Culpa poderia facilmente tornar-se um filme tedioso e repetitivo, pelo fato de se passar inteiramente em um único espaço e apresentar ao público apenas um personagem. Seu diretor, Gustav Möller, era um completo desconhecido, que em seu primeiro longa metragem não trazia nenhuma referência ou grande expectativa para os cinéfilos. Porém, lançado em grandes festivais ao redor do mundo, Culpa ganhou a crítica pela sua originalidade e teve o privilégio de ser lançado em circuito comercial e é uma das grandes surpresas deste início de ano por ser um thriller tenso, sufocante, inteligente e com excelentes interpretações.
No longa, o policial Asger Holm (Jakob Cedergren) está acostumado a trabalhar nas ruas de Copenhagen, mas devido a um conflito ético no trabalho, é confinado à mesa de emergências. Encarregado de receber ligações e transmitir às delegacias responsáveis, ele é surpreendido pela chamada de uma mulher desesperada, tentando comunicar o seu sequestro sem chamar a atenção do sequestrador. Infelizmente, ela precisa desligar antes de ser descoberta, de modo que Asger dispõe de poucas informações para encontrá-la. Começa a corrida contra o relógio para descobrir onde ela está, para mobilizar os policiais mais próximos e salvar a vítima antes que uma tragédia aconteça. Em seu primeiro trabalho atrás das câmeras, Gustav Möller conduz o filme como um verdadeiro maestro e, particularmente, fico ansioso por seu próximo filme. Utilizando o mesmo conceito de obras como Doze Homens e uma Sentença, Enterrado Vivo e Locke (filmes que se passam em apenas um ambiente), o diretor consegue estimular o imaginário do público sem precisar mostrar, fazendo com que nós imaginássemos a nossa própria versão da mulher sequestrada, seu marido, o interior do veículo e a casa do sequestrador e melhor: temos a sensação de estar desvendando aquele mistério junto ao protagonista. Alguns outros pontos interessantes utilizados pelo diretor é a eficiente montagem (que explora diversos ângulos e ritmos) criando uma angustia e desespero aterrorizantes, a fabulosa edição de som, com sons de limpadores, o barulho da chuva e a seta do veículo que criam e elevam nosso imaginário a outro nível e ao enfocar o protagonista sempre isolado, com fundos desfocados e cada vez mais mergulhado na escuridão a medida que o caso vai chegando ao seu eletrizante final.

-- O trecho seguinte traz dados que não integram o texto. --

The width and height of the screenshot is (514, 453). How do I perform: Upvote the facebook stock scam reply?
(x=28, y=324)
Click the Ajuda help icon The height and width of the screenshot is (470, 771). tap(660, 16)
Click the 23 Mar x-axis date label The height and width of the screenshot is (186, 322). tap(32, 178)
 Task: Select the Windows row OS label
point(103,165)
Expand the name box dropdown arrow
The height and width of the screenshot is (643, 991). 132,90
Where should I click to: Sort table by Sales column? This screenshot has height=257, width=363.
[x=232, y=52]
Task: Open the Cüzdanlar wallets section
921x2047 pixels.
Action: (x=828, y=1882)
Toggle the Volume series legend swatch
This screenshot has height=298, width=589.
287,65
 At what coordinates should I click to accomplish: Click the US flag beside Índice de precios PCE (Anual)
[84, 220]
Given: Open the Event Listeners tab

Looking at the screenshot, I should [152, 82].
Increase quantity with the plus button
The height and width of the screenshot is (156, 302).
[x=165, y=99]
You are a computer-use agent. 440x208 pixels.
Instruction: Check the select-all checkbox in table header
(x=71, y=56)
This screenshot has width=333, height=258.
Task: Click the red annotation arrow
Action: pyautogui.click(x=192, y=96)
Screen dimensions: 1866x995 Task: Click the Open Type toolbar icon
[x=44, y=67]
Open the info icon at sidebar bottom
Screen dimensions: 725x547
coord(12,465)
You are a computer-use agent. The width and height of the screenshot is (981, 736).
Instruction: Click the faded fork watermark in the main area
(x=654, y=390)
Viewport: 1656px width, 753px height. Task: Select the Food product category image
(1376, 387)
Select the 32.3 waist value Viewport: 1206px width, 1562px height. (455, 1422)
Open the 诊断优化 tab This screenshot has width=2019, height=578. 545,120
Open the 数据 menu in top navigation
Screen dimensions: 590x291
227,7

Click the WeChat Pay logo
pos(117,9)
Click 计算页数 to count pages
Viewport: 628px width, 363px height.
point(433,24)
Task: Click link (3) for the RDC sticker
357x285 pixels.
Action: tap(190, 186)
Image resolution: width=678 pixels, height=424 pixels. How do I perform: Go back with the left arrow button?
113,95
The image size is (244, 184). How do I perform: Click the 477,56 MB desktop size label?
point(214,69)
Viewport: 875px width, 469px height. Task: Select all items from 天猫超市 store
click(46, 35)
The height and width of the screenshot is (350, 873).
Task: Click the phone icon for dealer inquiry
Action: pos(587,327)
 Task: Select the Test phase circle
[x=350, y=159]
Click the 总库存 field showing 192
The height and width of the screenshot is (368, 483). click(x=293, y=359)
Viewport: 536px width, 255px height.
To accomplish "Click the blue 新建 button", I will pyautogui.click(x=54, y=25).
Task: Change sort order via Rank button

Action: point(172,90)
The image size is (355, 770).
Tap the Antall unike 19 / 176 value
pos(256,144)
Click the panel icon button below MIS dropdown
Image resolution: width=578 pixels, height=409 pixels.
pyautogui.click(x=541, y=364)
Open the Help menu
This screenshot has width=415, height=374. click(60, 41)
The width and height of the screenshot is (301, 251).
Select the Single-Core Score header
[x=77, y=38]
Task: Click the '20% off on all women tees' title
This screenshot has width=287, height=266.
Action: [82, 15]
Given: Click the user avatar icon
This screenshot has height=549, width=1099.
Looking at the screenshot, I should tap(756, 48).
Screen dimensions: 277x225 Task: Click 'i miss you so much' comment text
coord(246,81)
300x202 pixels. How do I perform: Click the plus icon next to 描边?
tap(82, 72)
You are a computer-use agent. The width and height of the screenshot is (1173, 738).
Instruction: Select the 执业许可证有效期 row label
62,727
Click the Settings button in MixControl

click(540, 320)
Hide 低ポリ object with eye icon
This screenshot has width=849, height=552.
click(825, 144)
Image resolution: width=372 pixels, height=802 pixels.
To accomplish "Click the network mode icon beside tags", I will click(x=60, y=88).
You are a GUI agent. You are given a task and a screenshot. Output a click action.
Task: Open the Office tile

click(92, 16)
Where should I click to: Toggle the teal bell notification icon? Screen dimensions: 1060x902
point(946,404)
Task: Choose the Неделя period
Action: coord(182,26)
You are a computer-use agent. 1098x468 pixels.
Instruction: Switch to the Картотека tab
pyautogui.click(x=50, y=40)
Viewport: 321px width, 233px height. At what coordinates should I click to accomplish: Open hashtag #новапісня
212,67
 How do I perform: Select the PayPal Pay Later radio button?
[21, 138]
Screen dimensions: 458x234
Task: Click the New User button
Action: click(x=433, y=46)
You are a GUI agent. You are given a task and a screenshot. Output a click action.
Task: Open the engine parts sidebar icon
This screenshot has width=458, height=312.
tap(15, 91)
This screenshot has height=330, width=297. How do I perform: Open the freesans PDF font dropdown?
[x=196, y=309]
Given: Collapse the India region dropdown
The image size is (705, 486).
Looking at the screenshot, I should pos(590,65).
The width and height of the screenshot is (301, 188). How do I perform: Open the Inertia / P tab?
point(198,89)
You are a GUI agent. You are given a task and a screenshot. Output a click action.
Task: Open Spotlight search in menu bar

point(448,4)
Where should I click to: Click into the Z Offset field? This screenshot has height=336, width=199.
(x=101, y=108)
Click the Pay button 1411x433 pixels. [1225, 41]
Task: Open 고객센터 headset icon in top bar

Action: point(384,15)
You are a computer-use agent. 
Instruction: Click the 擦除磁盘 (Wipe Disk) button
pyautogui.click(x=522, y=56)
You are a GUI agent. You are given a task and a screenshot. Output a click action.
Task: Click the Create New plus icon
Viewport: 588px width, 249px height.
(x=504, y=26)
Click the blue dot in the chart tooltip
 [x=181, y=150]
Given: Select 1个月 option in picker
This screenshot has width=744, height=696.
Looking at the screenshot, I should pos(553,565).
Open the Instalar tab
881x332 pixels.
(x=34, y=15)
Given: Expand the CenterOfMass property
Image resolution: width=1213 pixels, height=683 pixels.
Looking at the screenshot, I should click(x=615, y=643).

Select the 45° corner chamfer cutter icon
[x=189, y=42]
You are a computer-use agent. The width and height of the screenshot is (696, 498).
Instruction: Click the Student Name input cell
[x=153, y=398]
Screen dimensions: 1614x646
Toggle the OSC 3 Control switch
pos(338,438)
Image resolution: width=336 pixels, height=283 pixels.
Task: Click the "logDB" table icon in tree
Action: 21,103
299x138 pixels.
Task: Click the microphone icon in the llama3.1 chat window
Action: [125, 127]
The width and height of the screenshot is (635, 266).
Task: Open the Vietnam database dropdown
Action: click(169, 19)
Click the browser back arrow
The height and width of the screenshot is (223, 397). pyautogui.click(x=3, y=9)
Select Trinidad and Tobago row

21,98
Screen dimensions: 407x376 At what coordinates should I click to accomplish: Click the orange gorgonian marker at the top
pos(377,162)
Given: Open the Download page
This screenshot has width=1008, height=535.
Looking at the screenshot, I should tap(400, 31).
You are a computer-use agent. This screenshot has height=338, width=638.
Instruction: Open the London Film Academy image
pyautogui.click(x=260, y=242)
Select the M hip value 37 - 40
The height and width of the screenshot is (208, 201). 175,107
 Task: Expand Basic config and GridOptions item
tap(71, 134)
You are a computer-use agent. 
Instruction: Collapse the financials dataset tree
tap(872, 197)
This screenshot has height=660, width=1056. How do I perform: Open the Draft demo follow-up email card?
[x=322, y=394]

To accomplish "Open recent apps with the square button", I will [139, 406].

O roteiro, também escrito pelo diretor, acerta na construção de seu personagem principal, ao lhe conceder uma história de fundo, que aos poucos vai sendo revelada e tem um interessante paralelo com a vítima em questão. Em alguns momentos, ameaçando cair no clichê ao tentar transformar o protagonista em uma pessoa super bondosa e corajosa, o texto consegue se segurar para, acertadamente, preservar seu estilo preciso e contido e acaba humanizando seus personagens, todos rodeados e corroídos pela culpa e tragédia. Se há algo para por defeito é uma reviravolta no final que já se tornou um tanto quanto saturada no gênero, o que acaba diminuindo o impacto do filme, mas nada que estrague a jornada do público.
O elenco, aqui representado unicamente pelo ator Jakob Cedergre, está excepcional. O ator exibe, desde o início, os traços de um personagem complexo e marcado por uma tragédia com uma segurança e carga dramática suficientes para carregar os filmes nas costas. Vale a pena destacar o trabalho de voz da atriz Jessica Dinnage, que interpreta a mulher sequestrada e que consegue adequar muito bem sua voz aos momentos enfrentados pela personagem.
Culpa é um exercício de tensão claustrofóbica e imersiva que faz o público trabalhar e pensar junto com sua trama. Possui também um protagonista extremamente confortável no papel e guarda um promissor futuro para um interessante e talentoso diretor.
Curiosidades: Selecionado para a 42ª Mostra Internacional de Cinema em São Paulo.